China’s Christian Uprising: China has seen a huge religious revival in recent years and some predict it will have the world’s largest Christian population by 2030. The number of Chinese Protestants has grown by an average of 10 % annually since 1979, to between 93 million and 115 million, according to one estimate. There are reckoned to be another 10-12 million Catholics. 

U.S. Life Expectancy at birth was 39 years in 1800, 49 years in 1900, 68 years in 1950, and 79 years today. The average newborn today can expect to live an entire generation longer than his great-grandparents could.

Child Birth vs. Breast Cancer: In 1900, 1% of American women giving birth died in labor. Today, the five-year mortality rate for localized breast cancer is 1.2%. Being pregnant 100 years ago was almost as dangerous as having breast cancer is today.

Traffic Fatalities: In 1950, 23 people per 100,000 Americans died each year in traffic accidents, according to the Census Bureau. That fell to 11 per 100,000 by 2009. If the traffic mortality rate had not declined thousands of more Americans would have died the last several yearsthan actually did.

Google Maps is free. If you think about this for a few moments, it’s really astounding. It’s probably the single most useful piece of software ever invented, and it’s free for anyone to use.

Airline Crashes: Despite a surge in airline travel, there were half as many fatal plane accidents in 2012 than there were in 1960, according to the Aviation Safety Network.

College Education: People talk about how expensive college is today, but a century ago fewer than one in 20 Americans ever stepped foot in a university. College wasn’t an option at any price for most minorities because of segregation just six decades ago. In 1940, less than 5% of the adult population held a bachelor’s degree or higher. The Census Bureau most recently estimated that 33.4% of Americans 25 or older had completed a bachelor’s degree or higher.  In fact, 9.3% of adults over 25 have a master’s degree; and almost 2% of Americans have a doctoral degree. 

Deaths from War: Worldwide deaths from battle have plunged from 300 per 100,000 people during World War II, to the low teens during the 1970s, to less than 10 in the 1980s, to fewer than one in the 21st century, according to Harvard professor Steven Pinker. “War really is going out of style,” he says.

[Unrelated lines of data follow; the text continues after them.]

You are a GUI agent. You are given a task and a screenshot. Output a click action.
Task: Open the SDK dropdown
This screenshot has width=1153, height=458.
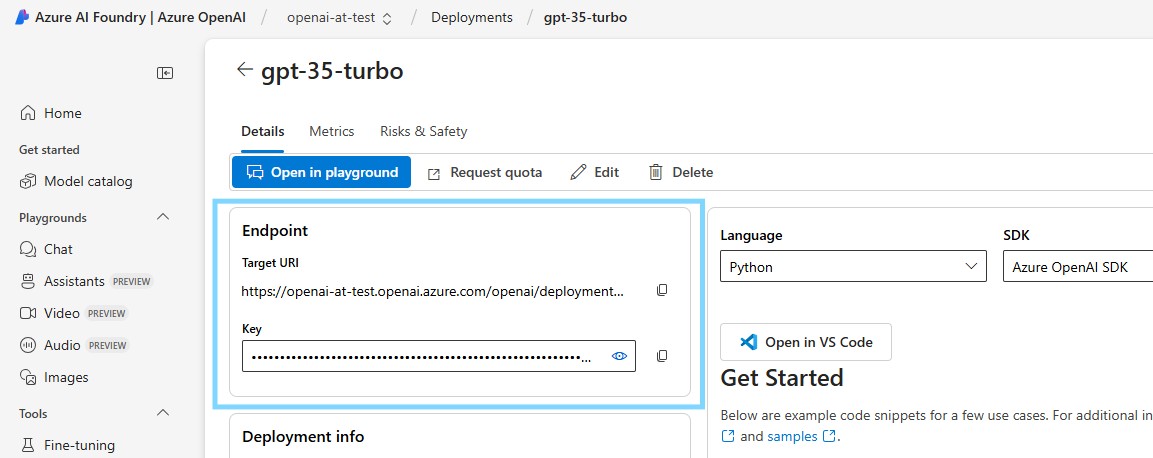[1077, 267]
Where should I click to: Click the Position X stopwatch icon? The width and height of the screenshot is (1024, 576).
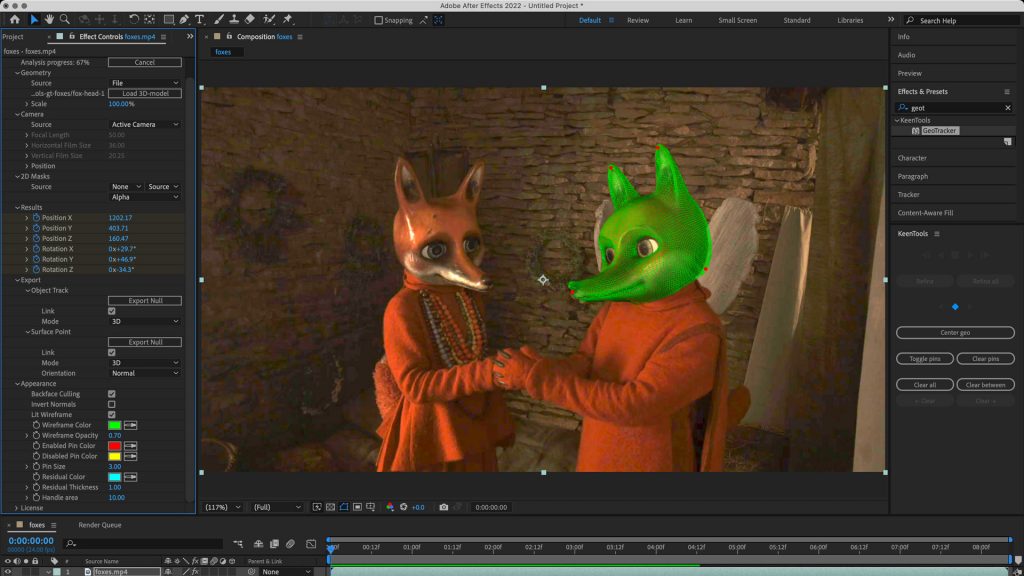(37, 217)
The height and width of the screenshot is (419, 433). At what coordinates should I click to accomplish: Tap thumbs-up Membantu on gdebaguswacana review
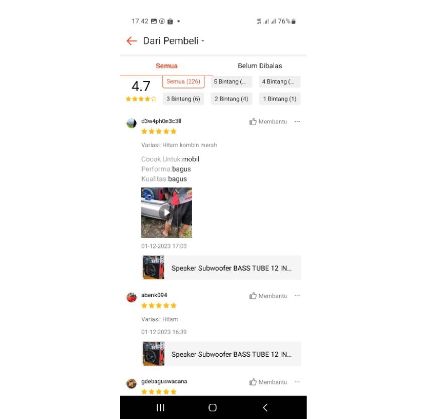(x=268, y=382)
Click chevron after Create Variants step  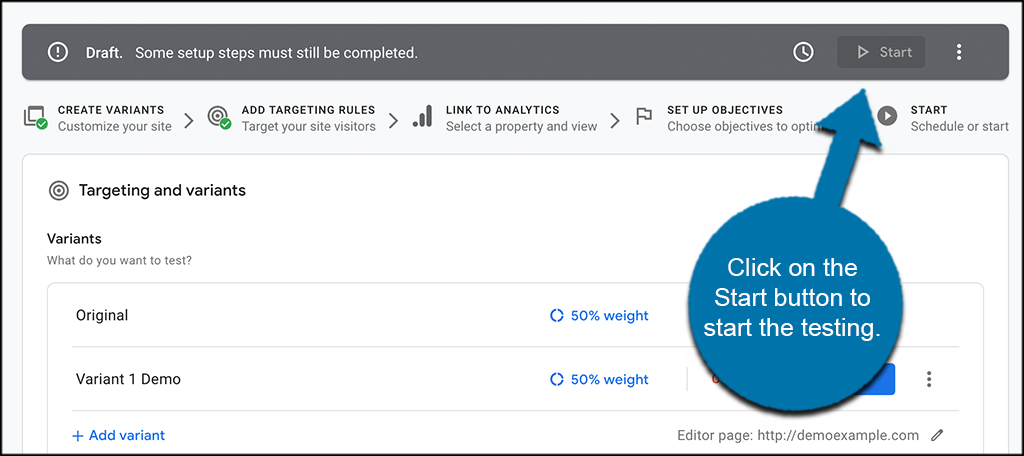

Retirement: If you think Americans aren’t prepared for retirement today, you should have seen what it was like a century ago. In 1900, 65% of men over age 65 were still in the labor force. By 2010, that figure was down to 22%. The entire concept of retirement is unique to the past few decades. Half a century ago, most Americans worked until they died. Adjusted for inflation, the average monthly Social Security benefit for retirees has increased from $378 in 1940 to $1,461 in 2019.

U.S. Housing: According to the Census Bureau, in 1900 there was one housing unit for every five Americans. Today, there’s one for every three. In 1910 the average home had 1.13 occupants per room. By 1997 it was down to 0.42 occupants per room. Housing has greatly improved!

Literacy: While the rate of literacy has significantly increased in the last 50 years, experts say that 750 million people are still illiterate around the world. According to data recently released, about 750 million people, two-thirds of which are women, are still illiterate around the world. Although there has been a significant increase in literacy rates over the last 50 years, the high number of illiterate people continues to draw attention.  Forty-five percent of the illiterate people live in South Asia, and 27 percent in sub-Saharan Africa. While 10 percent are in East and Southeastern Asia, 9 percent live in North Africa and West Asia.